Seperti sebelumnya formula plotnya nyaris sama dengan inti cerita yang serupa hanya dengan konflik masalah yang berbeda. Semua karakter dari film sebelumnya muncul dan inti konflik kisahnya pun masih berhubungan dengan film pertamanya. Kisah menjadi menarik ketika Alice harus kembali ke masa lalu menjelajahi lautan waktu demi waktu untuk mencoba memperbaiki masa lalu. Klimaks pun menghadirkan segmen aksi yang menarik. Kekuatan film ini adalah memiliki muatan pesan keluarga yang kuat lebih dari sebelumnya. Kelemahan film ini justru ada pada alur cerita yang sangat kompleks terlebih untuk anak-anak. Penonton disuguhi informasi demi informasi begitu cepat sehingga menjadi cepat lelah dan bosan.

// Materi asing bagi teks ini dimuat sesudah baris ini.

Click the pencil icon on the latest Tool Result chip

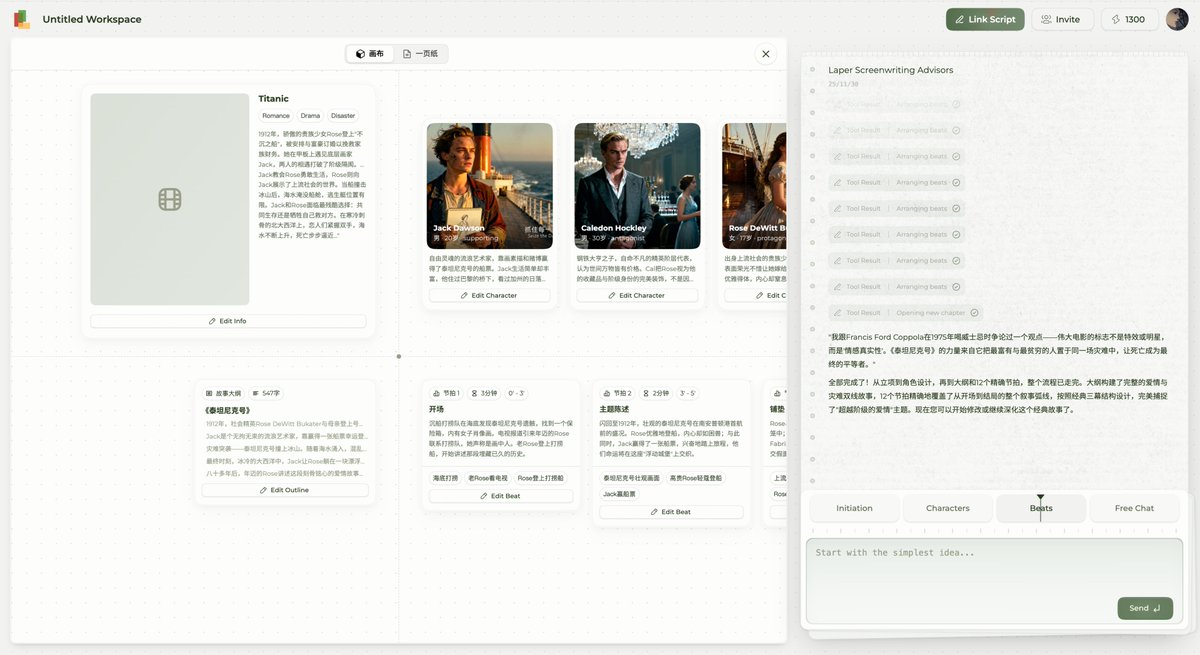tap(838, 312)
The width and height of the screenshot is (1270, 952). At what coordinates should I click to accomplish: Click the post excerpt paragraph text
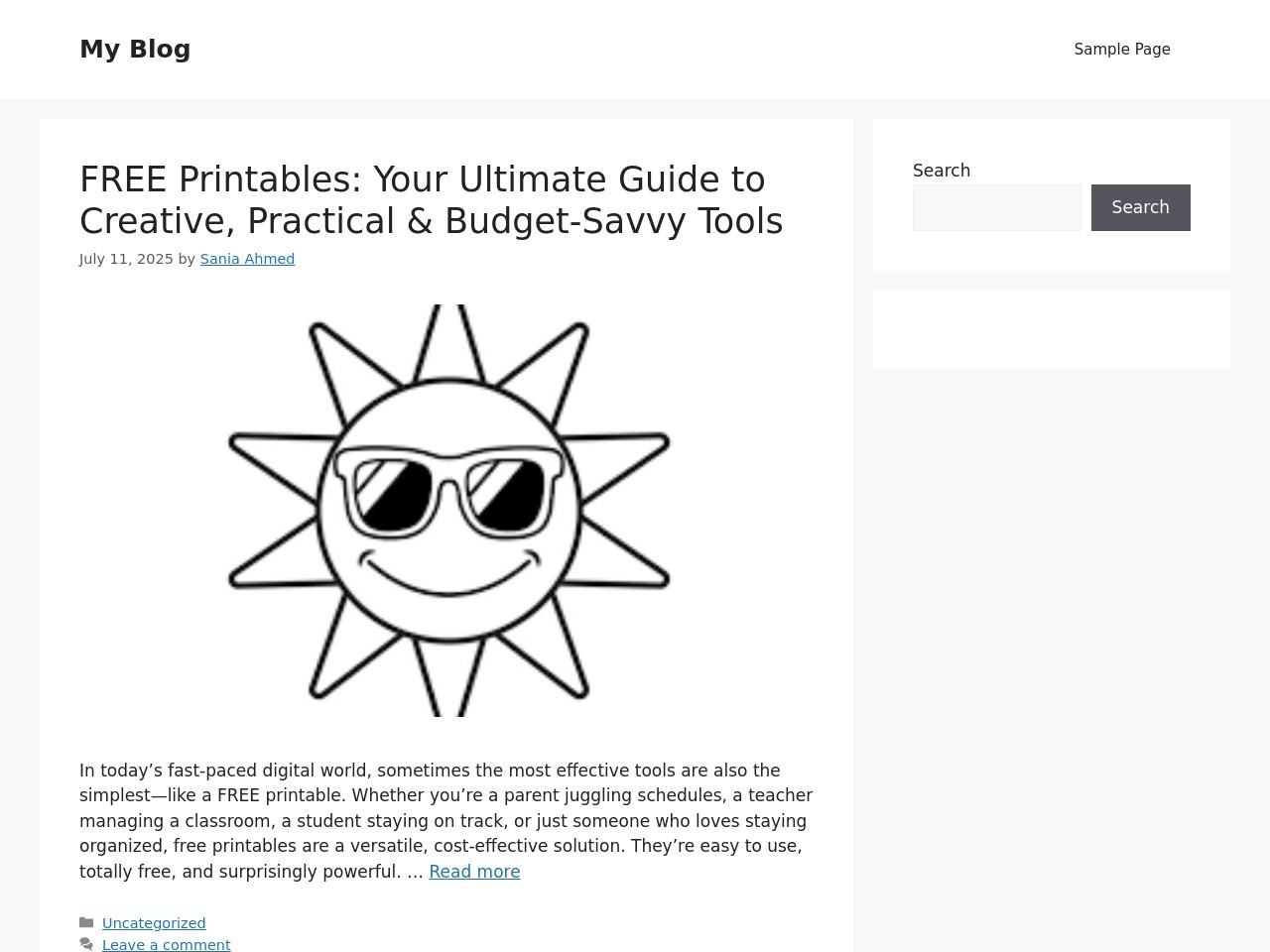click(x=437, y=821)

Pendekatan Burton pada sisi artistik masih dominan dan seperti Alice in Wonderland masih sangat bertumpu pada penggunaan CGI. Kisah yang sudah melelahkan ditambah pula dengan gemerlapnya CGI membuat segalanya menjadi terlalu mekanik dan artifisial. Hal yang sedikit menolong adalah penampilan para pemainnya yang bermain baik khususnya, Helena Bonham Carter (Red Queen) yang tampil amat mencuri perhatian. Jika saha sisi drama lebih ditonjolkan ketimbang setting-nya bisa jadi hasilnya akan jauh lebih baik. Ilustrasi musik seperti sebelum-sebelumnya yang didalangi Danny elfman, kolaborator tetap Burton, menyajikan score yang kuat mengiringi tiap adegannya namun tetap saja tidak mampu mengangkat filmnya secara keseluruhan.

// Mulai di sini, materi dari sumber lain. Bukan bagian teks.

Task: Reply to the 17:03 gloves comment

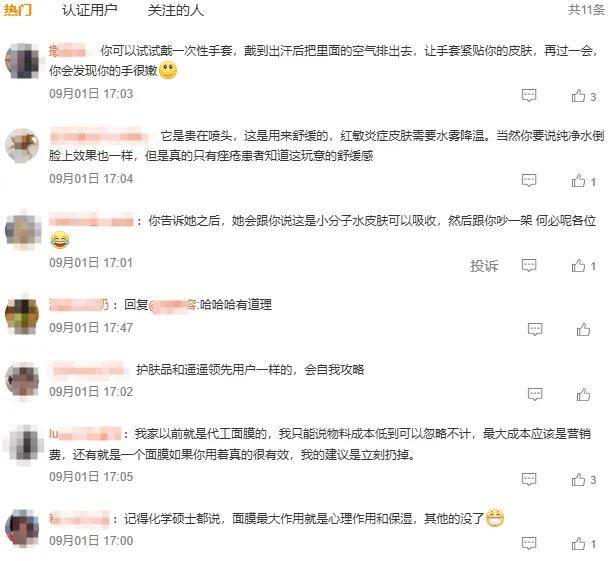Action: [529, 95]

Alice Through The Looking Glass memiliki pesan keluarga yang amat kuat lebih dari sebelumnya namun sayangnya baik kemasan cerita maupun efek CGI sama-sama terlalu melelahkan. Setting CGI untuk pendekatan ekspresionis Burton tampaknya bukan solusi yang ideal untuk film-film live action-nya. Nuansa suram dan gelap justru dilemahkan dengan gemerlapnya CGI. Sekali lagi amat disayangkan karena pesan dalam film ini adalah salah satu yang terkuat dari film-film Burton lainnya. Sekali lagi, Alice diberi pelajaran tentang hidup bagaimana menyikapi masa lalu serta tidak mengambil keputusan untuk dirinya sendiri namun juga orang lain, khususnya keluarganya. Semoga Burton tidak menggunakan pendekatan yang sama untuk filmnya Miss Peregrine’s Home for Peculiar Children yang akan rilis bulan september depan ini. Kita lihat saja.